------ Records shown ------
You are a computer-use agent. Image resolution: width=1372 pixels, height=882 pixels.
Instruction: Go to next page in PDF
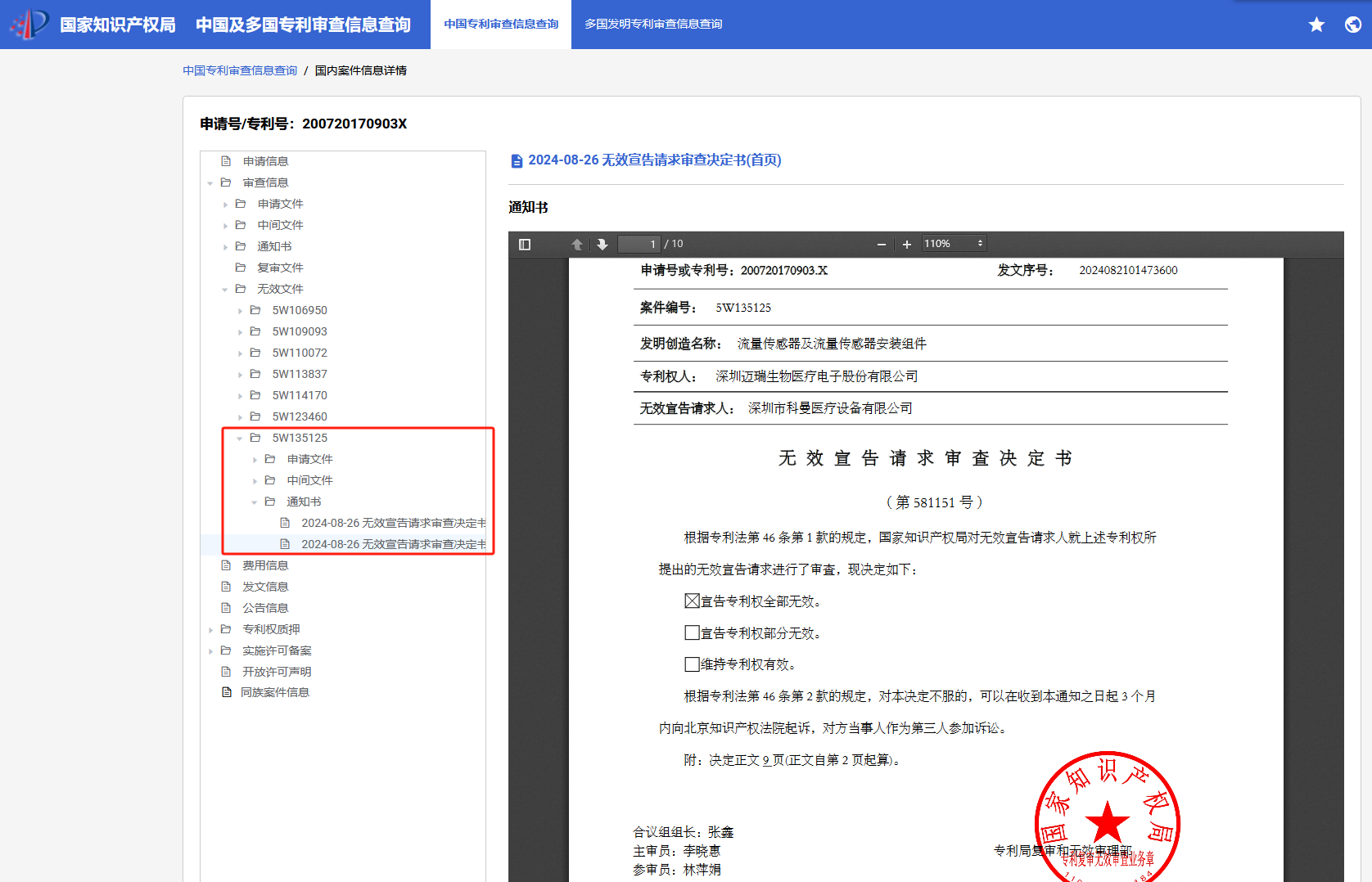(x=603, y=244)
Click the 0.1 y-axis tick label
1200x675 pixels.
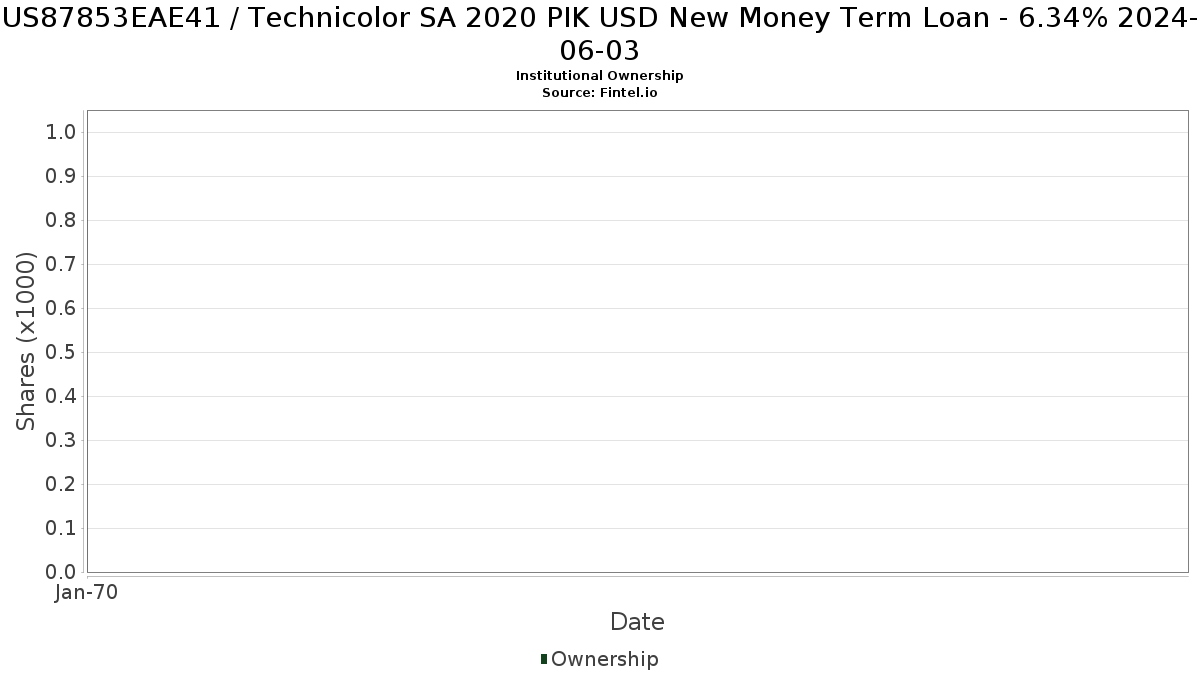click(x=61, y=529)
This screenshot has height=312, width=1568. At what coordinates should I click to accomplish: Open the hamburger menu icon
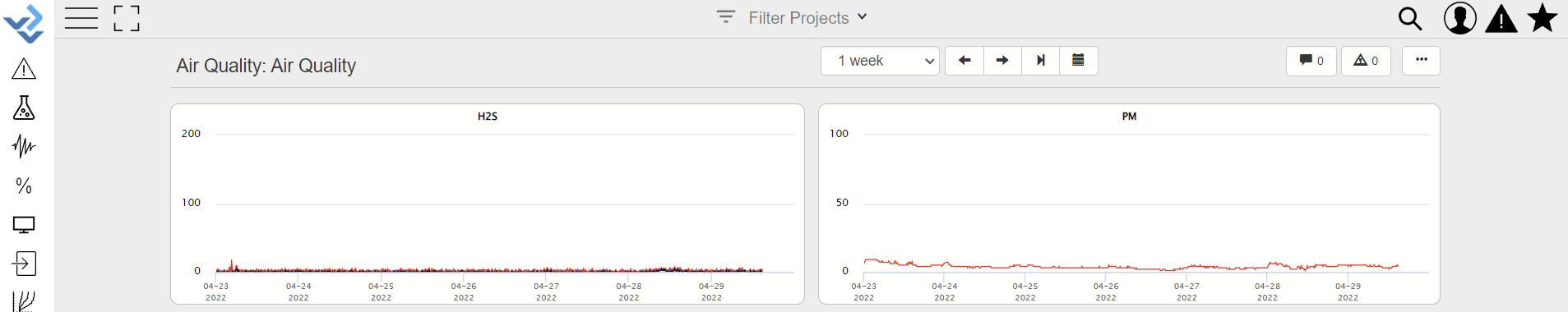point(81,18)
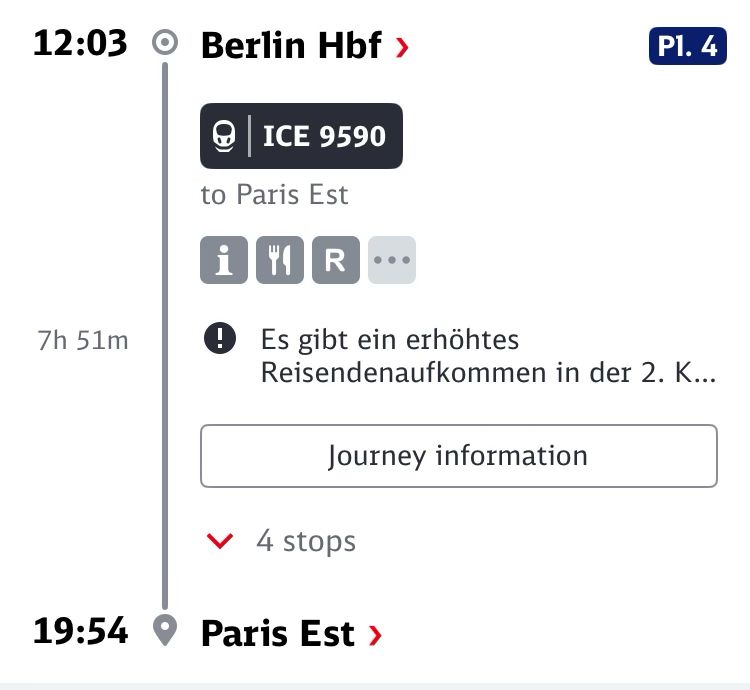This screenshot has width=750, height=690.
Task: Click the train icon in ICE badge
Action: tap(225, 136)
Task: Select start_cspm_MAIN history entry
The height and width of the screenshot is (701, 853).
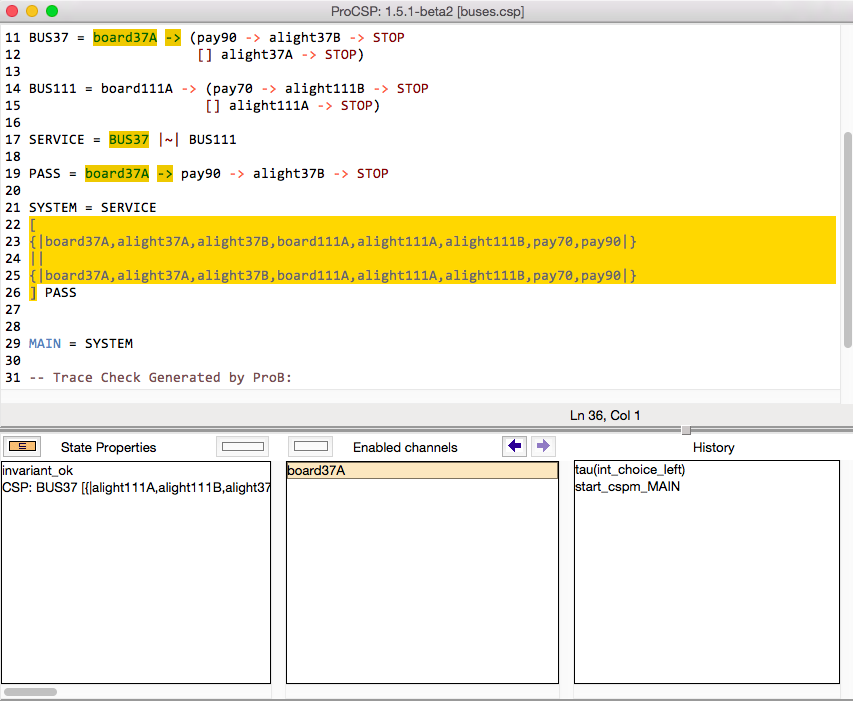Action: (x=627, y=487)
------
What the task asks —
Restate word for word, please, the line containing "The height and" and all lines after it through the end of the material; the pictures do not belong in the copy.

Reply —
The height and width of the screenshot is (701, 853).
Action: (x=627, y=487)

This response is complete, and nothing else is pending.